A speculative financial bubble has arisen in the US, due to huge over-estimates of reserves, and it’s apparent that the current low price of gas will have to rise sharply, and soon. Why do I say that? In June 2011, a New York Times investigation disclosed insider industry correspondence showing that state geologists, industry lawyers and market analysts were privately questioning ‘whether companies intentionally, and even illegally, overstating the productivity of their wells and the size of their reserves’. One 2009 email from an official at HSI Drilling said ‘the word of independents is that shale plays are just giant Ponzi schemes and the economics do not work’ . In another, a Phillips geologist said ‘it looks to me that the hype about these plays is creating a false sense of security for the American public’.

That was then. But it gets worse – this year, former Wall Street banker Deborah Rogers and geologist David Hughes verified those worries. Hughes in particular showed that individual shale well ‘decline’ rates are massively higher than the companies projected – decreasing by 79 – 95 per cent after three years. Gosh.

But despite this, shale gas companies have increased production. This is partly because many have made plays on the futures markets and are protected from price falls, and partly because as prices started to fall (because of the overhyped and in fact illusory glut of gas), there was still a backlog of wells coming online.

More perversely, many of the land leases they’d taken out required that they start drilling within a set time, or lose the lease – so they had to get going, even though it was no longer economic. But possibly the biggest issue has been that with the companies so highly ‘leveraged’ (in debt), they’re having to keep drilling to generate income to pay down those debts, and compensate for the fallen gas price – victims of their own myth-telling!

We’ve also seen huge, and I mean huge, slashing of estimates of reserves. In 2012, the US government cut estimates by 42 per cent, and just one year earlier the Marcellus shale field (the US’s biggest) was downgraded by a whopping 80 per cent. In fact, Deborah Rogers’ research asserts that reserves across the country have been over-estimated by a minimum of 100 per cent, and in some cases 400-500 per cent, by operators.

US shale production actually plateaued in December 2011, and Hughes points out that it will take $42 trillion of annual capital investment to maintain current production. But in 2012, shale gas worth only $32,5bn was actually produced. Does that make sense to you? Nope, me neither. Nor, in fact, does it make sense to the Joint Research for the European Commission – who recently pointed out that as expected US constraints kick in, prices will be forced to at least double.

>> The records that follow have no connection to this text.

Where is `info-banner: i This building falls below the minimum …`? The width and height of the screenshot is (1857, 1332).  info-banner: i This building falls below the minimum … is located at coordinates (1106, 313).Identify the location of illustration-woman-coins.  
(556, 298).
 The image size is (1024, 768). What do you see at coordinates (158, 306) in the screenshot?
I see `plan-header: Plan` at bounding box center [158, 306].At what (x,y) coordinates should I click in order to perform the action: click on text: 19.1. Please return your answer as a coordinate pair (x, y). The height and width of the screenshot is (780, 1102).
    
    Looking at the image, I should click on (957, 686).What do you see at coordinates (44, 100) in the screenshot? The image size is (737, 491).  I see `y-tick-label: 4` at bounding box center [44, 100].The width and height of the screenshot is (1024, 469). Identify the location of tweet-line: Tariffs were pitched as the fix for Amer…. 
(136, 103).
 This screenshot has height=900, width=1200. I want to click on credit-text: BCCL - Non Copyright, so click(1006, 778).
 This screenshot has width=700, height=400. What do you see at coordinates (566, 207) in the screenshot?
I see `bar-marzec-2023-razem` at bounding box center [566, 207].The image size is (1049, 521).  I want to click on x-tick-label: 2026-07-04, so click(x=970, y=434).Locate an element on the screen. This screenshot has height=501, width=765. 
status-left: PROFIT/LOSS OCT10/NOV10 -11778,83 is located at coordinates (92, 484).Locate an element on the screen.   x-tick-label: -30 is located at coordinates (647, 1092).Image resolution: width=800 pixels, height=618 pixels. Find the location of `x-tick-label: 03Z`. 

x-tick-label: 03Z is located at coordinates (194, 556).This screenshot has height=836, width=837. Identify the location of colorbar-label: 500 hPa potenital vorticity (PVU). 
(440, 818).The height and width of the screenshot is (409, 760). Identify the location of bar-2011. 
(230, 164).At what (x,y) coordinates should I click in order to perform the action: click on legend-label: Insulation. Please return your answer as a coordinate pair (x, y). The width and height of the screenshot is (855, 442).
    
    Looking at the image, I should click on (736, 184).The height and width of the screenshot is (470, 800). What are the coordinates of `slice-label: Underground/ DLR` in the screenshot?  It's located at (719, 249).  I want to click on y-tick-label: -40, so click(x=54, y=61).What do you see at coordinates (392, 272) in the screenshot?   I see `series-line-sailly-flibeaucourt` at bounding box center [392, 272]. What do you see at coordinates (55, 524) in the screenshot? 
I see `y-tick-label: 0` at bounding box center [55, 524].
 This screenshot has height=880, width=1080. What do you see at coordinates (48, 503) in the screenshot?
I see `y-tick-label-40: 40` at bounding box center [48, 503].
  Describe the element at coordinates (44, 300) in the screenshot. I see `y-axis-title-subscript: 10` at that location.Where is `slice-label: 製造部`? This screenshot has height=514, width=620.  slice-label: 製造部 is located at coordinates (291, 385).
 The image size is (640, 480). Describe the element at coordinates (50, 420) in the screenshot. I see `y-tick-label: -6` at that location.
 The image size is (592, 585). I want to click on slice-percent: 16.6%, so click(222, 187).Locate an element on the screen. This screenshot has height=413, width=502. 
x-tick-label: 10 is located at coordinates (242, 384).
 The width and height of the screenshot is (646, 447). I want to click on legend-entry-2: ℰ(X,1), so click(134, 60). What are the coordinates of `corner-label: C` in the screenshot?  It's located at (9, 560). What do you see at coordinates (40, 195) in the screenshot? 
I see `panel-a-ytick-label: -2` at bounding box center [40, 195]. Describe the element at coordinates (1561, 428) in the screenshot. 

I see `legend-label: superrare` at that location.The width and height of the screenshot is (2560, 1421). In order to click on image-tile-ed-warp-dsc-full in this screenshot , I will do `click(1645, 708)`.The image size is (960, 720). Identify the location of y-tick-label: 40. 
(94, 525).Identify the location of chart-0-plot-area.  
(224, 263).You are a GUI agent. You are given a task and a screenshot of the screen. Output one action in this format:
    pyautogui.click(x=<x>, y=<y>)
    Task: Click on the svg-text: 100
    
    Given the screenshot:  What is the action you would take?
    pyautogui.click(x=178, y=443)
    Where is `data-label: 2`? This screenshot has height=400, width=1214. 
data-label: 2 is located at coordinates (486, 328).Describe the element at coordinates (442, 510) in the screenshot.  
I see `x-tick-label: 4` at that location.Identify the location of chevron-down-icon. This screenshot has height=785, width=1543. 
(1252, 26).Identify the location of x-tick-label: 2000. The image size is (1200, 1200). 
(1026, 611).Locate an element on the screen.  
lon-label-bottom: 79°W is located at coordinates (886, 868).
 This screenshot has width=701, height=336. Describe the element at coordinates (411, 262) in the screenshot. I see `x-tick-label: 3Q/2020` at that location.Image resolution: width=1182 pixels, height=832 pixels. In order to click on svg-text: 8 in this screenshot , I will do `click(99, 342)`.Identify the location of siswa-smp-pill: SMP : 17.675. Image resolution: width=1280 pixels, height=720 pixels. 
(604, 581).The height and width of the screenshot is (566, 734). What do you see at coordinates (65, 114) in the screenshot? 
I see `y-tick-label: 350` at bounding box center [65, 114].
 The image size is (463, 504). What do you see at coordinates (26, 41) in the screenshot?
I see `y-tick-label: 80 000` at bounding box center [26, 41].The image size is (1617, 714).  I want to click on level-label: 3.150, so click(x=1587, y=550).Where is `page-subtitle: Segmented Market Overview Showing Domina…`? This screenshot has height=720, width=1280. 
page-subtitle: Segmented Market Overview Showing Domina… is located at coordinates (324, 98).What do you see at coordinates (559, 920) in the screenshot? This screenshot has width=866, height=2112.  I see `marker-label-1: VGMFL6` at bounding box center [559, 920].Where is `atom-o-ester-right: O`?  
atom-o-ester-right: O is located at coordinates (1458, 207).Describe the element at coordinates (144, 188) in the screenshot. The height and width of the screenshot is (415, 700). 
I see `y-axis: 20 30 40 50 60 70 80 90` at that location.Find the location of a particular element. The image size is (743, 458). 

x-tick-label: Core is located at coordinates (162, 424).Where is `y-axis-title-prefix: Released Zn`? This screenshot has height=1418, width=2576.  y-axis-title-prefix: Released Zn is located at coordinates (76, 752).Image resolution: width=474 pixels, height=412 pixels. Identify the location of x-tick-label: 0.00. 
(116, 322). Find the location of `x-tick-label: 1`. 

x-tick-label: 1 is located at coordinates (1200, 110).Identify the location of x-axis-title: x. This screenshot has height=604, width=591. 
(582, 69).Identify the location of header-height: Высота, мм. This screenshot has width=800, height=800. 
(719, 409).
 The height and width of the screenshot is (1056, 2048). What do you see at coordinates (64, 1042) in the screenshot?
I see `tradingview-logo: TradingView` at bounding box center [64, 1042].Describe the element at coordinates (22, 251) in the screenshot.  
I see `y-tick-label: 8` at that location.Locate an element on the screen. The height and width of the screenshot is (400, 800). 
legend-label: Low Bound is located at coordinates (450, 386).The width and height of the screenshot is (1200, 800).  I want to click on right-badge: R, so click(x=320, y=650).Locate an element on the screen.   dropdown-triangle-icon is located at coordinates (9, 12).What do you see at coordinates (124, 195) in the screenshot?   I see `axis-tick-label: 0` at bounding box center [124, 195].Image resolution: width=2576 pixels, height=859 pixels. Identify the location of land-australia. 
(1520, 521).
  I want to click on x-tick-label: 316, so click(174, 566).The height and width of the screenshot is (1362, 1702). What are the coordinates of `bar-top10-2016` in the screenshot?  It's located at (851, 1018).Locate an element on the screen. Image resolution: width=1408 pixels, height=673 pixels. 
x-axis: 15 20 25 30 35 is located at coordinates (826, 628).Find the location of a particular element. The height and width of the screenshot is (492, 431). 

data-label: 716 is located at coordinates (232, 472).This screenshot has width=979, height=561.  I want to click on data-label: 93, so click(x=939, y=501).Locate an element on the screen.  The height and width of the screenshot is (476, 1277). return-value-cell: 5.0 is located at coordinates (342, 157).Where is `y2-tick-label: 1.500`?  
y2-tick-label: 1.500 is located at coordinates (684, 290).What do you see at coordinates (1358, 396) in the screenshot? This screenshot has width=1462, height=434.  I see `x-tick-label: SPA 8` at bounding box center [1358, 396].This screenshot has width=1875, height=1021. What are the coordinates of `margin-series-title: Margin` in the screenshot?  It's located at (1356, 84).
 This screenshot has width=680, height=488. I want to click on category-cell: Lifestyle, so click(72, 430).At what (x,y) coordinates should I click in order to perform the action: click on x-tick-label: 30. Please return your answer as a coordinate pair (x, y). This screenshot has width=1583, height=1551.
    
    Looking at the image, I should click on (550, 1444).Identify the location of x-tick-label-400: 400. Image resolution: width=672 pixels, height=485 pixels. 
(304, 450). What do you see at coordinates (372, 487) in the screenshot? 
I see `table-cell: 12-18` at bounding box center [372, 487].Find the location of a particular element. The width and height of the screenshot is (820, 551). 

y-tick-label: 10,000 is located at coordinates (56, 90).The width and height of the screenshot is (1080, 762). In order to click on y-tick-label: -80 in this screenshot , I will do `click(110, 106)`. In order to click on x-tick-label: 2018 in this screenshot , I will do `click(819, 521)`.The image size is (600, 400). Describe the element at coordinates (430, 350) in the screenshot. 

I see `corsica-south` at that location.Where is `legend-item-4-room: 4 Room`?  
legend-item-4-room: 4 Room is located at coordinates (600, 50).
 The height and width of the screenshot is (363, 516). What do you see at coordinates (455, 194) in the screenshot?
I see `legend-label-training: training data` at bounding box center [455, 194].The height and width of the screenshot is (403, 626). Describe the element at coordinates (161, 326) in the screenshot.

So these proposals need a huge amount of caution, even before we get into the environmental vandalism they involve. BP wrote down its shale assets by a massive $4.8bn last year, and Chesapeak by $42bn. If we welcome smaller operators into Manx waters, and one goes bankrupt, who will pay for the inevitable cleanup of dry and worthless wells full of toxic chemicals? And the influx of people to our already burdened health system, as those chemicals take their toll?

The information’s all available to us, and we would be wise to take it on board before rushing in. After all, while it’s good to learn from your own mistakes, it’s surely better to learn from those of others!